___ EXTRACT TO READ ___
Advanced Querying of JDBC Data Sources¶
For information on how Okera uses JDBC drivers, see JDBC Driver Use in Okera.
Querying Database Tables¶
Besides regular scans, you can also include the JDBC-based datasets into more complex SQL queries.
Example: Query that joins data between two JDBC tables
SELECT t.*, u.*
FROM marketingdb.transactions_schemaed t
LEFT JOIN marketingdb.users u ON (u.userid = t.userid)
WHERE t.txnid = 304;
304|10/26/2016 08:59 PM|sku20|34225|100.000000|9821-5981-3318-9164|819.427.617.534|AU|34225|Melissa|Kenneth|Melissa Kenneth|Melissa.Kenneth@sample.com
Example: Combine two tables from the same JDBC source
SELECT *
FROM marketingdb.transactions_schemaed
WHERE txnid = 304
UNION ALL
SELECT *
FROM marketingdb.transactions_schemaed_demo
WHERE txnid = 376;
304|10/26/2016 08:59 PM|sku20|34225|100.000000|9821-5981-3318-9164|819.427.617.534|AU
376|12/18/2016 08:39 AM|sku19|51145|150.000000|3360-2156-3415-5155|224.872.343.772|FR
Okera also supports UNION ALL
operations between JDBC and Amazon S3 data sources.
For example, if the data is spread across JDBC and Amazon S3, we can run a UNION ALL
query to retrieve them from these two sources in the same combined resultset.
Example: Combine two datasets from different storage systems
SELECT j.txnid, j.dt_time, j.sku, j.userid, j.price, j.creditcard, j.ip
FROM marketingdb.transactions_schemaed_demo j
WHERE j.txnid = 304
UNION ALL
SELECT *
FROM demo_test.transactions s3t
WHERE s3t.txnid = 98314894;
304|10/26/2016 08:59 PM|sku20|34225|100.000000|9821-5981-3318-9164|819.427.617.534
98314894|03/13/2016 10:41 PM|sku47|22505|960.000000|9018-5233-8275-5887|105.424.939.543
Inline SQL Views¶
Many times, users would want to run complex queries on JDBC data sources.
One way to run the repeated queries is to persist the SQL as a view in the database and refer to it as a view on Okera.
However, this could create many bloated views in the JDBC data source.
Also users who only have SELECT permissions on the database would not be able to create view on the databases for this purpose.
Okera supports persisting these INLINE VIEW
s as part of the catalog table definitions.
Users can create tables with a backing inline view in the form of a SQL string, as part of the CREATE TABLE
command.
During scan operations, Okera would automatically replace the tablename with the actual SQL string specified during table creation.
The SQL string can be written in a form that is specific to the database.
For example, if the underlying database is MySQL, the SQL string can be the supported MySQL version compliant SQL statement.
The table name provided as part of this command is used as the alias of the resulting inline view of the converted SQL.
Additionally, this removes the need to load all table definitions into the catalog.
___ ROWS ___
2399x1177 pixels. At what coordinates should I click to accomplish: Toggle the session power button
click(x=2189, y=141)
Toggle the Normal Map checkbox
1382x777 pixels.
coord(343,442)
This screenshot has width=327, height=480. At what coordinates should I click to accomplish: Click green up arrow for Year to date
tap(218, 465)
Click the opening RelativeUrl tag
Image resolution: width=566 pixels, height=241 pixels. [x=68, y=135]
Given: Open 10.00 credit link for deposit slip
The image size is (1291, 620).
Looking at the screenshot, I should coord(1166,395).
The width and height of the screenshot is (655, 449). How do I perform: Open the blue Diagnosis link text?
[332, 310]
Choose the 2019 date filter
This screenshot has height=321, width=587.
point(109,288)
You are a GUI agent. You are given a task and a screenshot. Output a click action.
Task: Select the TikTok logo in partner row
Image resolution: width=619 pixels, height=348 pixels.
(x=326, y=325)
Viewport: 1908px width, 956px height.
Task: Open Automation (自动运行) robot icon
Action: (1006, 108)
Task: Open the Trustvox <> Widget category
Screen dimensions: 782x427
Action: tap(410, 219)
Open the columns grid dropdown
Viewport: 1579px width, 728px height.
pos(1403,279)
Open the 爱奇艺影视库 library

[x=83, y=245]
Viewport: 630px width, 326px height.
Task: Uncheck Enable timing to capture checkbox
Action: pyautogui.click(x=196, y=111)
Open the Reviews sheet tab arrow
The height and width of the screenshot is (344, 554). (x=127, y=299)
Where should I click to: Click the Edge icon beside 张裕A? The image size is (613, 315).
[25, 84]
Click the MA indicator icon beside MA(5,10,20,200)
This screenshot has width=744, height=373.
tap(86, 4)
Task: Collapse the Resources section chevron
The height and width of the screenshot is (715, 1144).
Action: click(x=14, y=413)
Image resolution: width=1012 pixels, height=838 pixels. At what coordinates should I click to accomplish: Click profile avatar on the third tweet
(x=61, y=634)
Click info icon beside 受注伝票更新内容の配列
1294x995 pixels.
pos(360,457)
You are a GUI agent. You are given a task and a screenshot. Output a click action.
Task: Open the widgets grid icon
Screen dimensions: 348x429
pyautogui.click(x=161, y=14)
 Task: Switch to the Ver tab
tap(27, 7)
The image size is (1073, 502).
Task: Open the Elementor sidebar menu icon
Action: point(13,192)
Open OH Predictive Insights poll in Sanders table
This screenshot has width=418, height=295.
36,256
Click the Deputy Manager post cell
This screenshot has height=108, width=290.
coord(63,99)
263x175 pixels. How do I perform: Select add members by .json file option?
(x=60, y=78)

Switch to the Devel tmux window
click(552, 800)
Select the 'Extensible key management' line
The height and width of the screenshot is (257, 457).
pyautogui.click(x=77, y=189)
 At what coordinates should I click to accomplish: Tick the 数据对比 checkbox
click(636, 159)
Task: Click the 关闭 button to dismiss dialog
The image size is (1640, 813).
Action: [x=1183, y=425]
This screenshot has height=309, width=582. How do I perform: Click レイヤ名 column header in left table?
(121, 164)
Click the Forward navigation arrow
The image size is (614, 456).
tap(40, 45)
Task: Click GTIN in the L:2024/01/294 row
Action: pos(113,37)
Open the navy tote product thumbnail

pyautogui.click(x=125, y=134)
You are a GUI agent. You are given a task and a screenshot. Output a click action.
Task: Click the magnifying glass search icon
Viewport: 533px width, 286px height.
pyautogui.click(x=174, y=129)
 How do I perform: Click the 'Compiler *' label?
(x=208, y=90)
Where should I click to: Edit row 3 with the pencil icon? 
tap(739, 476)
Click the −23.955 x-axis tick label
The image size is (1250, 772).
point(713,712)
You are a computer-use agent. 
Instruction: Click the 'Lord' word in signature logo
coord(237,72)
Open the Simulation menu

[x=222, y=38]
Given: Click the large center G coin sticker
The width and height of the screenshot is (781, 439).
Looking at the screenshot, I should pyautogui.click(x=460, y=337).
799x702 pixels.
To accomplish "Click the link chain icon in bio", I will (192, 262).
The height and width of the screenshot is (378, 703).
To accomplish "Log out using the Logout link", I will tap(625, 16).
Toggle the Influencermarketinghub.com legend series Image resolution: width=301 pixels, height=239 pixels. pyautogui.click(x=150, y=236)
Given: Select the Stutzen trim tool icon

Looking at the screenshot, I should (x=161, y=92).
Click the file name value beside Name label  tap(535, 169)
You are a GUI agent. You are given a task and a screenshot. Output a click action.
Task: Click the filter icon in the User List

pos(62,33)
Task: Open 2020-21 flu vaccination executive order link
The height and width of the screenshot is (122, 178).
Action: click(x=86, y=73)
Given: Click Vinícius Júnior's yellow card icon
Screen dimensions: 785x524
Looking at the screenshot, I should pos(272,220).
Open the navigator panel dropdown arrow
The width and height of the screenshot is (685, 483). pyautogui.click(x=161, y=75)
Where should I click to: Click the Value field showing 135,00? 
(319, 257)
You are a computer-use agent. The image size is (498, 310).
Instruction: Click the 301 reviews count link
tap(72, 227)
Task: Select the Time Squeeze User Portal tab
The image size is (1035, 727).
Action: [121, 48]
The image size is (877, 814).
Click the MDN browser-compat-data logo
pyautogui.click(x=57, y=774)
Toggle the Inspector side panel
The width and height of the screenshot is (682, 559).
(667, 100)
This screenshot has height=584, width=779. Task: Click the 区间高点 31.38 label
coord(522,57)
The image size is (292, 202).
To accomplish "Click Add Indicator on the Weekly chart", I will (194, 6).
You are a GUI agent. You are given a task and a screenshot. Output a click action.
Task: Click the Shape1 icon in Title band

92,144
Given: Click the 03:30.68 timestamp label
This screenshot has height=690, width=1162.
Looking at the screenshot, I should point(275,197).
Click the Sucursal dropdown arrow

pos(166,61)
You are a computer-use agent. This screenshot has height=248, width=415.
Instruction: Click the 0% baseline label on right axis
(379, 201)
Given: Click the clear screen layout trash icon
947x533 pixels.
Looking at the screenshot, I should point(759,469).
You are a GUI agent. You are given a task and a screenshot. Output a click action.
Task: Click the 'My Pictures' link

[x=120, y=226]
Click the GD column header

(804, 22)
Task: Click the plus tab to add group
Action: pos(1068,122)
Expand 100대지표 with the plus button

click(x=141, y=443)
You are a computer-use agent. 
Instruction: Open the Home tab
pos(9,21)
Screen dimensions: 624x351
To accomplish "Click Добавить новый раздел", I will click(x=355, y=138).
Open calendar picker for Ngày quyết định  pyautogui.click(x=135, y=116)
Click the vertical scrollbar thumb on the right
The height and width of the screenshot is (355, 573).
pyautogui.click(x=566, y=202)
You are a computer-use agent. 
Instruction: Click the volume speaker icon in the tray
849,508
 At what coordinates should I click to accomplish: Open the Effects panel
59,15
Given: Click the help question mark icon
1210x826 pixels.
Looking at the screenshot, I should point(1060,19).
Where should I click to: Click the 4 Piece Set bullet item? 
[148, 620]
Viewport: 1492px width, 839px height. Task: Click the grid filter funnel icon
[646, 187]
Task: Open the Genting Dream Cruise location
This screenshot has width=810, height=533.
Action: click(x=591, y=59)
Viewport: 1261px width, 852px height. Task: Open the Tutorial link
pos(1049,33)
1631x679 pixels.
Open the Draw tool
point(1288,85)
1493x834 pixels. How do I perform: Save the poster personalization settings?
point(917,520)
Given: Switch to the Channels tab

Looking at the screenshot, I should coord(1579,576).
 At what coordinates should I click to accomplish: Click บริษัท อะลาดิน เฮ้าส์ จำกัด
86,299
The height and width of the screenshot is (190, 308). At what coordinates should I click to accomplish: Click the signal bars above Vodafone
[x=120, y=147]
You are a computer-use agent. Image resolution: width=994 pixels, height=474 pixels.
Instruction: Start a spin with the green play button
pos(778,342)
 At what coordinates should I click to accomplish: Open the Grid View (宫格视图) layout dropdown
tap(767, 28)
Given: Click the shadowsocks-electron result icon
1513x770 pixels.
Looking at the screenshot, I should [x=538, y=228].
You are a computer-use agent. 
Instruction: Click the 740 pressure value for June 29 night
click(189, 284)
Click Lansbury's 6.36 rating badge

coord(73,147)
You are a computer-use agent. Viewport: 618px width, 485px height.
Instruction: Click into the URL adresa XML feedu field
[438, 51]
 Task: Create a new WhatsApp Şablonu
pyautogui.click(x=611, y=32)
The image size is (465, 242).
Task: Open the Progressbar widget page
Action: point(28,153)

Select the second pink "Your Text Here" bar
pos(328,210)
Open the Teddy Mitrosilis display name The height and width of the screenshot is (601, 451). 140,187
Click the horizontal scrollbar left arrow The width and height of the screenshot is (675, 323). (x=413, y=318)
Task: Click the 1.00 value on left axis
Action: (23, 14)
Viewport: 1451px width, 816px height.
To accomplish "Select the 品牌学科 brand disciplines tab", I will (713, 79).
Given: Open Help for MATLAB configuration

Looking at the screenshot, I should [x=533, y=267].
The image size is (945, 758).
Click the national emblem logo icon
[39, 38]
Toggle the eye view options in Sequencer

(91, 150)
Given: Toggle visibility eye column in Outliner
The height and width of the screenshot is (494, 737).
___
## WHAT YOU WILL DO
In the page above on querying JDBC data sources, why does Okera support persisting inline views as part of catalog table definitions instead of having users save their repeated SQL as views in the database? Answer in one to three sentences.

## TASK ANSWER
Saving repeated queries as views in the database could create many bloated views in the JDBC data source. Users who have only SELECT permissions on the database also could not create views there for this purpose.